Effect of replacement sweeps
The effect of replacement is again illustrated with the three-continent model (Fig 3), using the same p=0.05 and M of four mutations per time step as before. ΔFcrit is set at 10, so the genome of a deme is fully replaced by that of its neighbour if that neighbour has at least 10 mutations more.
In the absence of assortative mating (α=0), fitness increases steadily, especially in the centre of the model, until gradients exceeding ΔFcrit are reached (at t=274 in Fig 3A). This typically happens somewhere between the centre and the margin. This is because, although fitness is highest in the centre, gradients are generally low here. Gradients are highest near the margins, where fitness is lower than in the centre. As a result, replacements first sweep the margins of the model (t=274), skirting the high-fitness centre (for example at t=296). Demes in the swept area with a single genome subsequently exchange alleles with the unswept demes, which rapidly leads to genomes with enhanced fitness again, and, hence, new sweeps (t=299). A rapid succession of admixture and replacement sweeps leads to homogenisation of the genome over the whole area. Although the new global genome is closest to that of the centre of the model, there are significant changes by admixture during the various successive sweeps.

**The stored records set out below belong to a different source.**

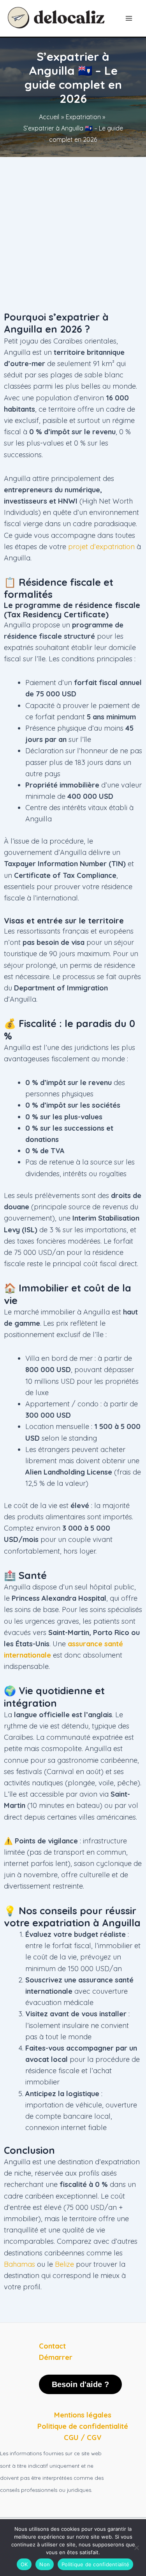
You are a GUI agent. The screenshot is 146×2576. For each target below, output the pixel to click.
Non (44, 2564)
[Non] (136, 2547)
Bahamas (19, 2264)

After homogenisation of the genome, it takes some time for gradients to develop again to initiate a new cycle of replacement sweeps. This leads to a regular cycle of 200-300 time steps of differentiation without any sweeps, followed by a rapid succession of many small and a few large sweeps that sweep almost the whole model area (Fig. 3A). This pattern is in line with the punctuated-equilibrium model [68–70]. Reducing the resolution by a factor two, while keeping all other parameters the same, implies reducing the population density and the frequency of mutations in the model by a factor four. Gradients now increase at a lower rate and the duration of a full cycle is roughly doubled (Fig 3B). Doubling the resolution has the opposite effect and leads to a reduction of the cycle time (Fig 3C). Independent of resolution, admixture results in several large sweeps that together reset the genomes in the whole area.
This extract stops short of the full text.